Let’s dispense with the formalities here: Yes, M*A*S*H the beloved television series is a rather different being than M*A*S*H the critically lauded Robert Altman movie comedy – to the point that they end up as almost diametrically-opposed entities despite sharing an origin, premise and some of the same cast. Yes, it’s amusing to note that a series about the Korean War actually lasted longer than the Korean War itself did. Yes, that “Korea” is being utilized as an obvious metaphorical stand-in for Vietnam is thuddingly obvious in both versions. Finally, yes, the series’ carefully-maintained balance between comedy and sanctimony suffered awkwardly when star Alan Alda gained creative control in later seasons.

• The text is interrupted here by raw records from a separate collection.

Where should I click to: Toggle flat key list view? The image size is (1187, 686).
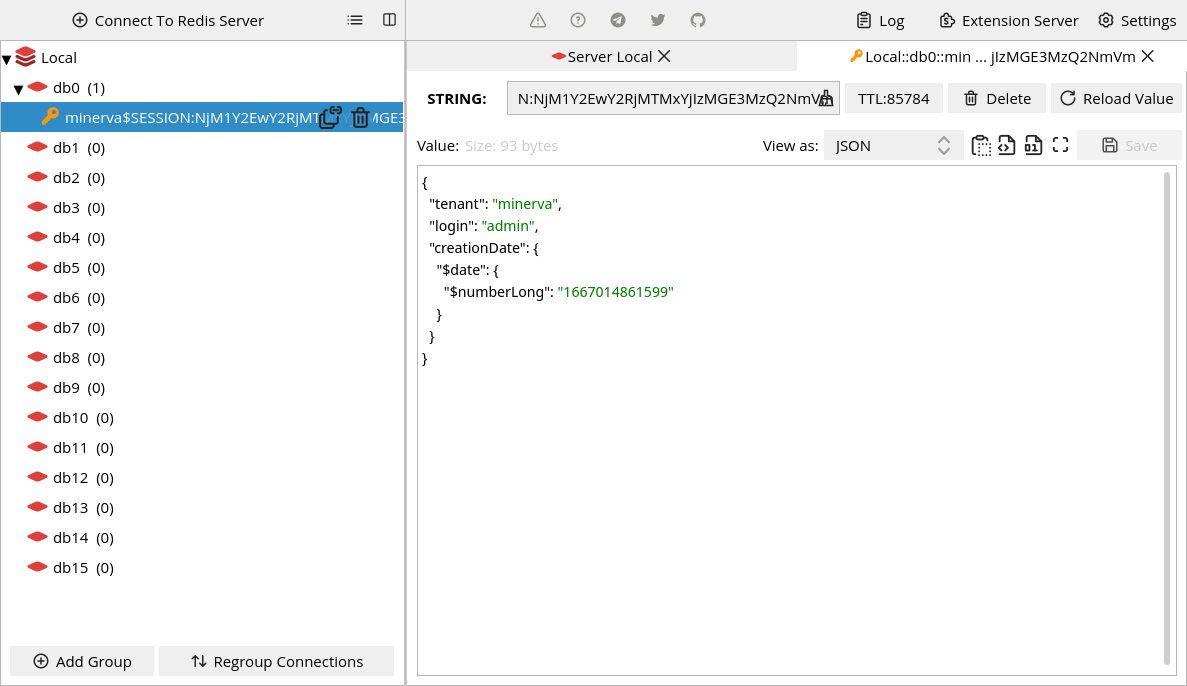pos(355,19)
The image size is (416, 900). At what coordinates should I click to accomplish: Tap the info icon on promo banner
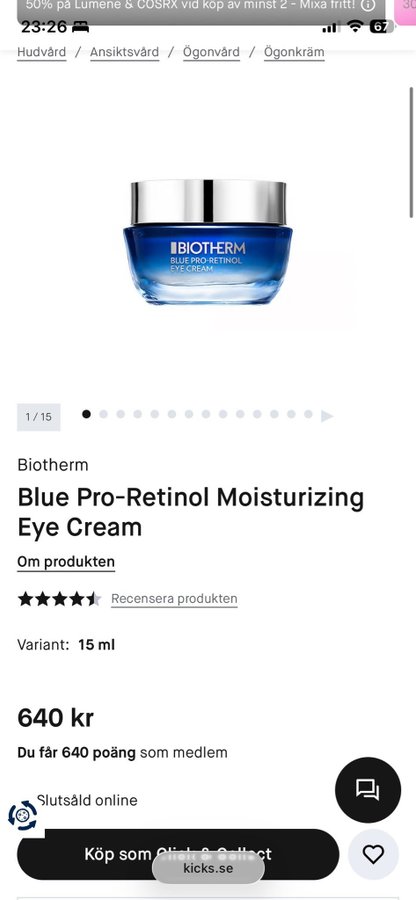(x=368, y=5)
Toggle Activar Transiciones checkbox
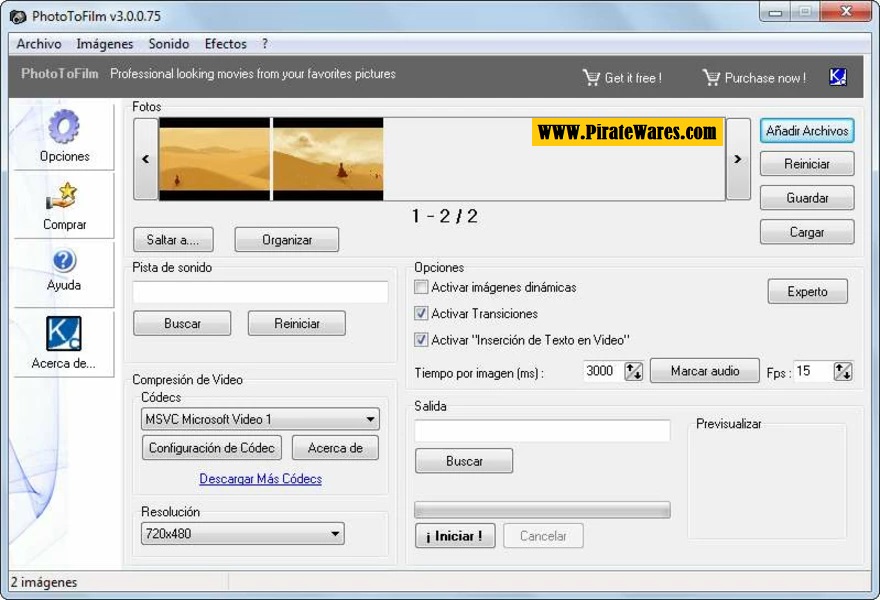880x600 pixels. tap(421, 314)
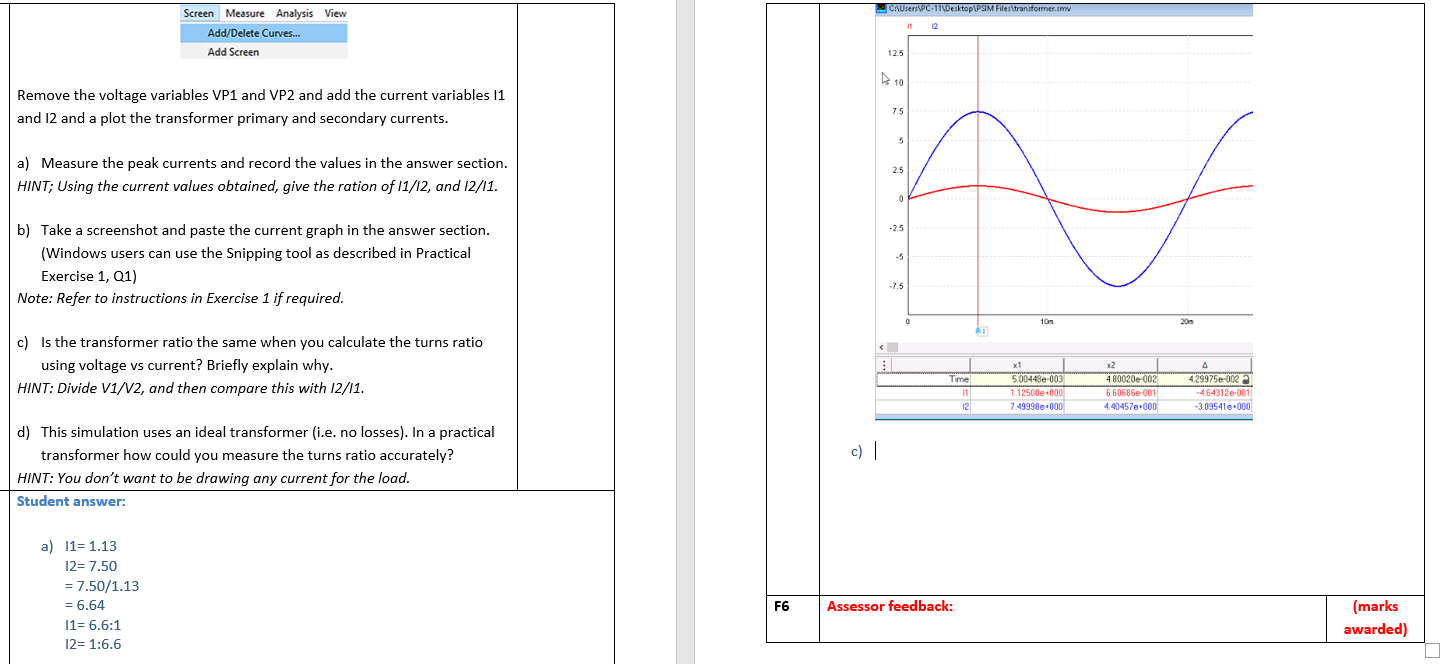Select the I1 curve legend label
This screenshot has height=664, width=1453.
pos(909,25)
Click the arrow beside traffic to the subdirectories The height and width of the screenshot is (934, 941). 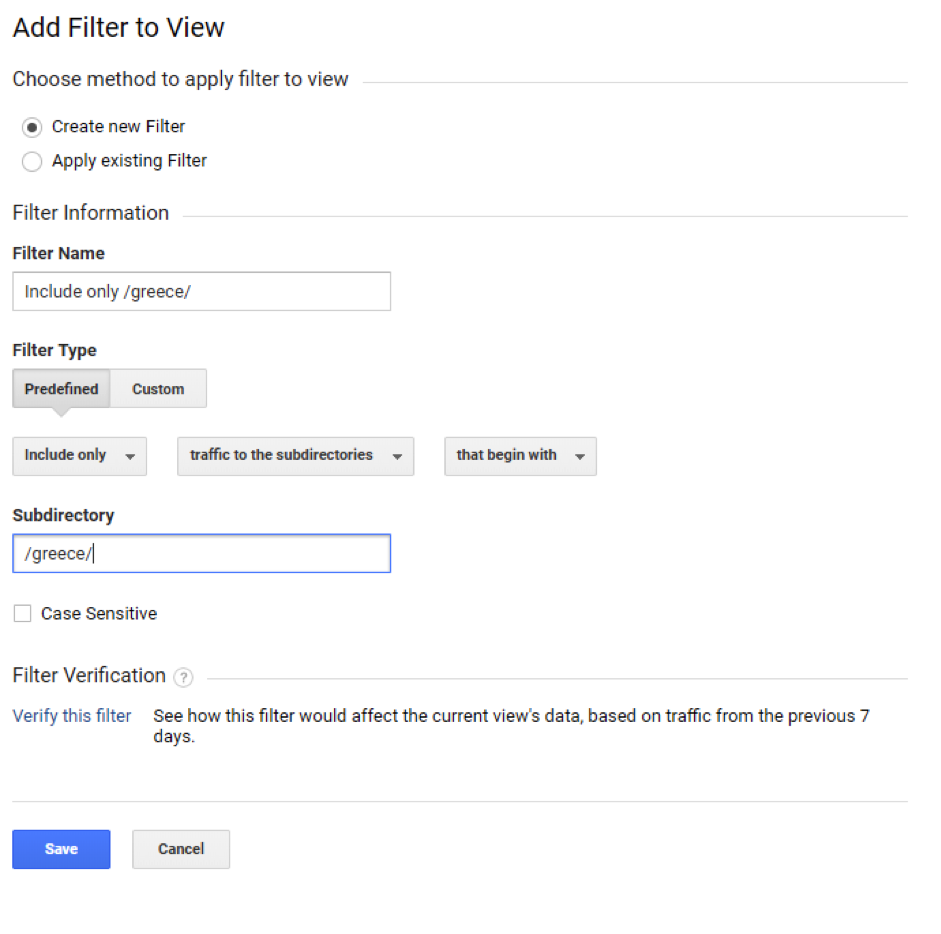397,457
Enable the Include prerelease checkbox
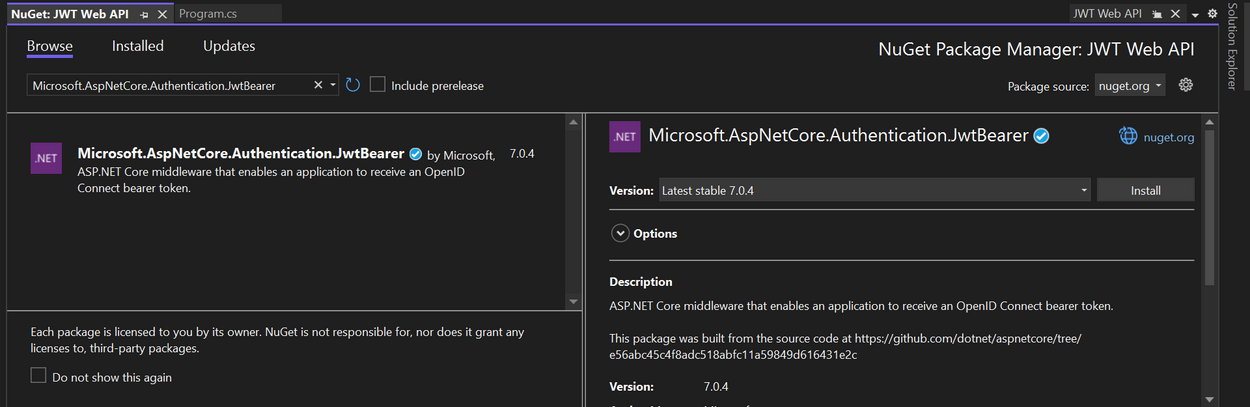The image size is (1250, 407). click(378, 85)
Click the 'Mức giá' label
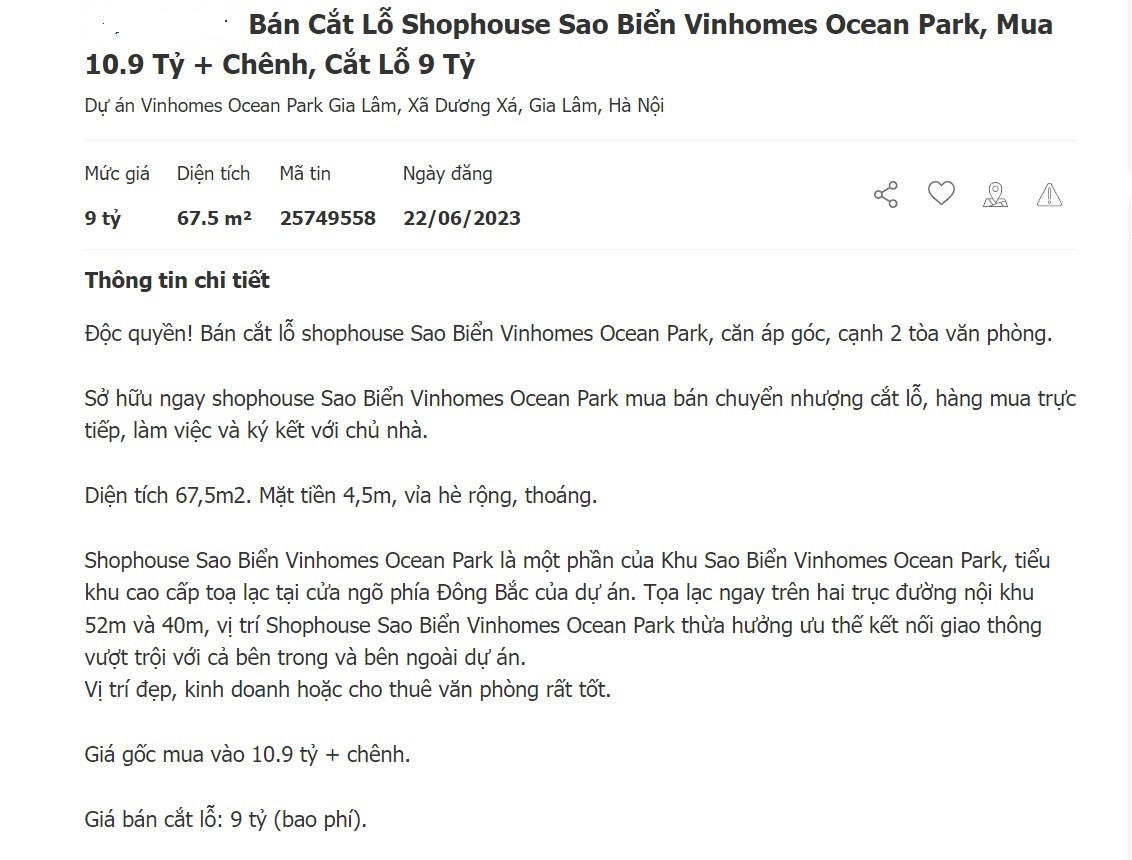The height and width of the screenshot is (860, 1132). click(x=117, y=174)
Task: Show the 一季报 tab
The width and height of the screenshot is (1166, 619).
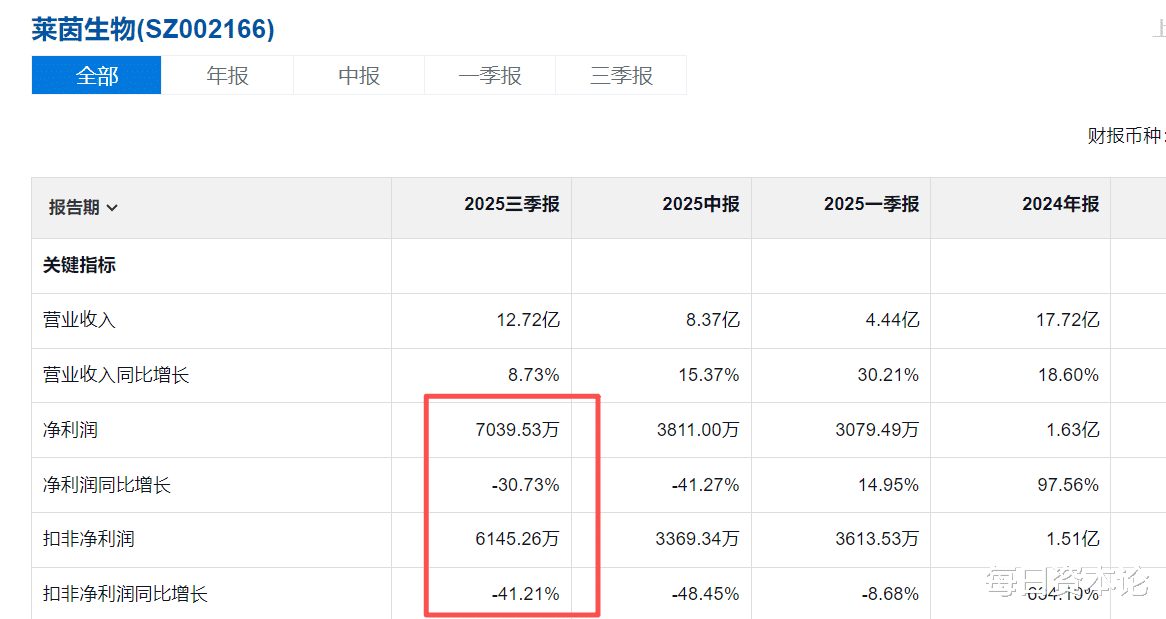Action: (490, 76)
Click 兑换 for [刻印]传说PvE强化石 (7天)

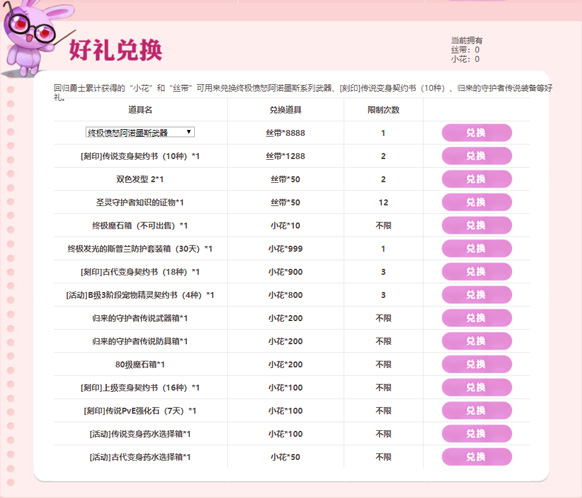(477, 411)
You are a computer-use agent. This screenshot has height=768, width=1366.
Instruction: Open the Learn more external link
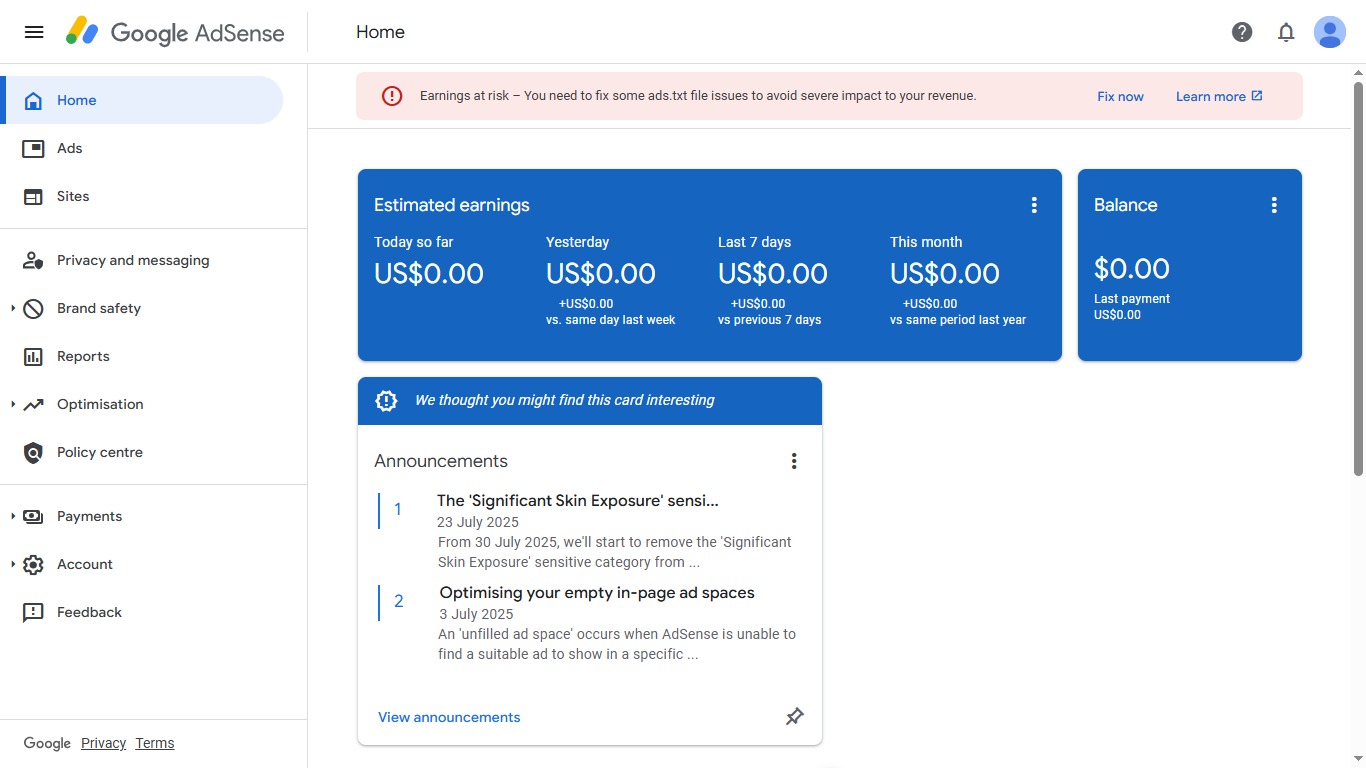1219,96
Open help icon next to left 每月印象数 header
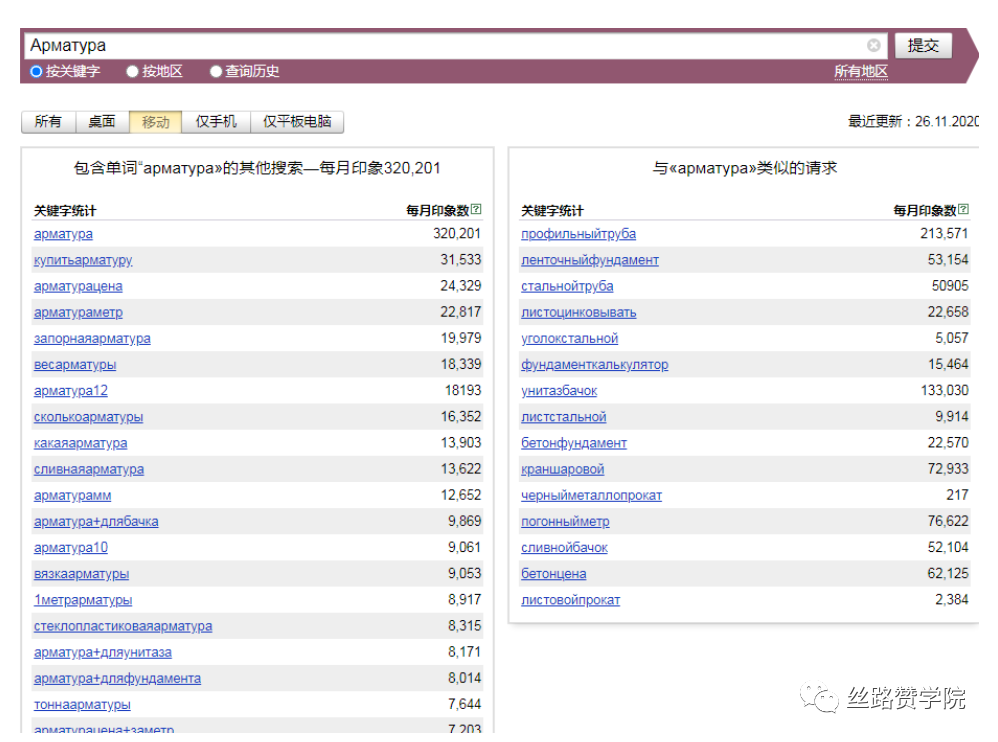This screenshot has width=998, height=742. click(477, 209)
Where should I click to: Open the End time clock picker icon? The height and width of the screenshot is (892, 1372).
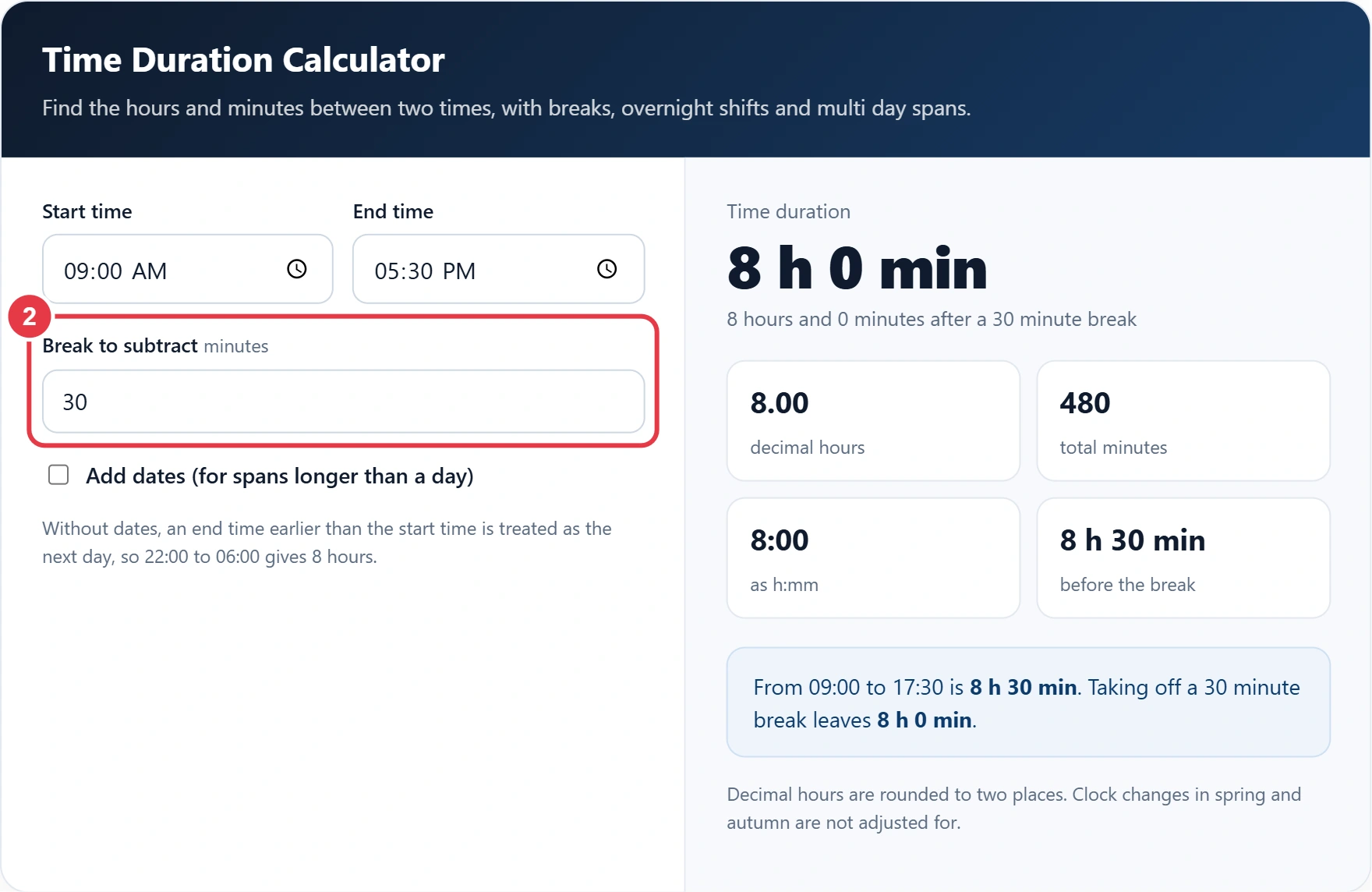(607, 269)
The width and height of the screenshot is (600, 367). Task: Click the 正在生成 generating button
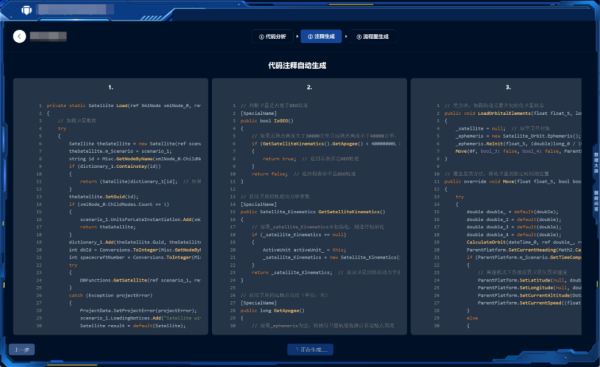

But y’know what? It’s still one of the greatest things ever broadcast on network television, and a miracle series that endured cast-changes, tonal shifts and demographic realignments with an aplomb that any showrunner today would envy. At one point in TV history, the final episode of M*A*S*H was the most-watched event not involving a moon-landing ever – maybe it’s about time we were reminded of why.

Honestly, though, the show that needs marathoning the most is the one that kicked off the would-be craze: “Every Simpsons Ever” wasn’t simply a well received stunt for fans of the series, it was an event that swept a huge area of popular-culture. It’s the sort of thing that, frankly, ought to become a yearly tradition. I can easily imagine FXX bringing the ‘thon back as a yearly event, like the Macy’s Thanksgiving parade or the Super Bowl, with a new season’s worth of episodes added every year. I know I’d watch it.

*Note:* List does not include Anime because the frothing message-board rage of self-professed Otaku demanding to know why [insert-450-episode-series-about-promiscuous-schoolgirl-mecha-pilots-of-your-choice-here] was “somehow overlooked” is marathon-entertainment of a kind in and of itself.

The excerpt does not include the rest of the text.